Tabel. Penatalaksanaan sindrom HELLP pada umur kehamilan < 35 minggu (stabilisasi
kondisi ibu) (Akhiri persalinan pada pasien sindrorn HELLP dengan umur kehamilan 35
minggu).
1) Menilai dan menstabilkan kondisi ibu
a. Jika ada DIC, atasi koagulopati
b. Profilaksis anti kejang dengan MgSO
c. Terapi hipertensi berat
d. Rujuk ke pusat ksehatan tersier
e. Computerized tomography (CT scan) atau ultrasonografi (USG) abdomen bila diduga
hematoma subkapsular hati
2) Evaluasi kesejahteraan janin
a. Non stress test/tes tanpa kontraksi (NST)
b. Profil biofisik
c. USG
3) Evaluasi kematangan paru janin jika umur kehamilan <35 minggu
a. Jika matur, segera akhiri kehamilan
b. Jika immatur, beri kortikosteroid, lalu akhiri kehamilan
Pasien sindrom HELLP harus diterapi profilaksis MgSO untuk mencegah kejang, baik
dengan atau tanpa hipertensi. Bolus 4-6 g MgSO 20% sebagai dosis awal, diikuti dengan infus 2
g/jam. Pemberian infus ini harus dititrasi sesuai produksi urin dan diobservasi terhadap tanda dan
gejala keracunan MgSO. Jika terjadi keracunan, berikan 10-20 ml kalsium glukonat 10% iv.
Terapi anti hipertensi harus dimulai jika tekanan darah menetap > 160/110 mmHg di
samping penggunaan MgSO. Hal ini berguna menurunkan risiko perdarahan otak, solusio
plasenta dan kejang pada ibu. Tujuannya mempertahankan tekanan darah diastolik 90 - 100
mmHg. Anti hipertensi yang sering digunakan adalah hydralazine (Apresoline) iv dalam dosis
kecil 2,5-5 mg (dosis awal 5 mg) tiap 15-20 menit sampai tekanan darah yang diinginkan
tercapai. Labetalol (Normodyne) dan nifedipin juga digunakan dan memberikan hasil baik.

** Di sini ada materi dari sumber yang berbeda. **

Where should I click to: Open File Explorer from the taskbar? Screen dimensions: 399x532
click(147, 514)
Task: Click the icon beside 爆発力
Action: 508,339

Karena efek potensiasi, harus hati-hati bila nifedipin dan MgSOdiberikan bersamaan. Diuretik
dapat mengganggu perfusi plasenta sehingga tidak dapat digunakan.
Langkah selanjutnya ialah mengevaluasi kesejahteraan bayi dengan menggunakan tes
tanpa tekanan, atau profil biofisik, biometri USG untuk menilai pertumbuhan janin terhambat.

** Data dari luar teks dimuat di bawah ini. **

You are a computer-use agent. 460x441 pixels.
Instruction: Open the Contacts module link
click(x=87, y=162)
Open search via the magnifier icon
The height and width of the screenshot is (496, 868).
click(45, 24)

Terakhir, harus diputuskan apakah perlu segera mengakhiri kehamilan. Amniosentesis dapat

19

dilakukan pada pasien tanpa risiko perdarahan. Beberapa penulis menganggap sindrom ini
merupakan indikasi untuk segera mengakhiri kehamilan dengan seksio sesarea, namun yang lain
merekomendasikan pendekatan lebih konservatif untuk memperpanjang kehamilan pada kasus
janin masih immatur. Perpanjangan kehamilan akan memperpendek masa perawatan bayi di
NICU (Neonatal Intensive Care Unit), menurunkan insiden nekrosis enterokolitis, sindrom
gangguan pernafasan. Beberapa bentuk terapi sindrom HELLP yang diuraikan dalam literatur
sebagian besar mirip dengan penanganan preeklampsi berat.

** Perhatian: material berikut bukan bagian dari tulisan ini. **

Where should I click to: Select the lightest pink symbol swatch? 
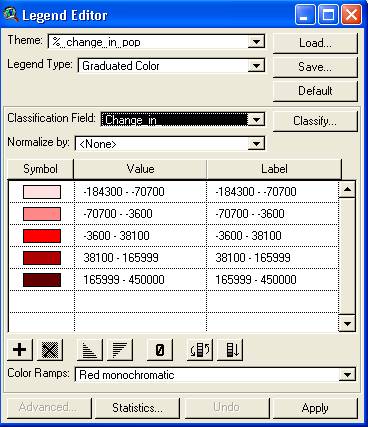tap(42, 192)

Jika sindrom ini timbul pada saat atau lebih dari umur kehamilan 35 minggu, atau jika
ada bukti bahwa paru janin sudah matur, atau janin dan ibu dalam kondisi berbahaya, maka
terapi definitif ialah mengakhiri kehamilan. Jika tanpa bukti laboratorium adanya DIC dan paru
janin belum matur, dapat diberikan 2 dosis steroid untuk akselerasi pematangan paru janin, dan
kehamilan diakhiri 48 jam kemudian. Namun kondisi ibu dan janin harus dipantau secara kontinu
selama periode ini. Goodlin meneliti bahwa terapi konservatif dengan istirahat dapat
meningkatkan volume plasma. Pasien tersebut juga menerima infus albumin 5 atau 25%; usaha
ekspansi volume plasma ini akan menguntungkan karena meningkatkan jumlah trombosit.
Thiagarajah meneliti bahwa peningkatan jumlah trombosit dan enzim hati juga bisa dicapai
dengan pemberian prednison atau betametason.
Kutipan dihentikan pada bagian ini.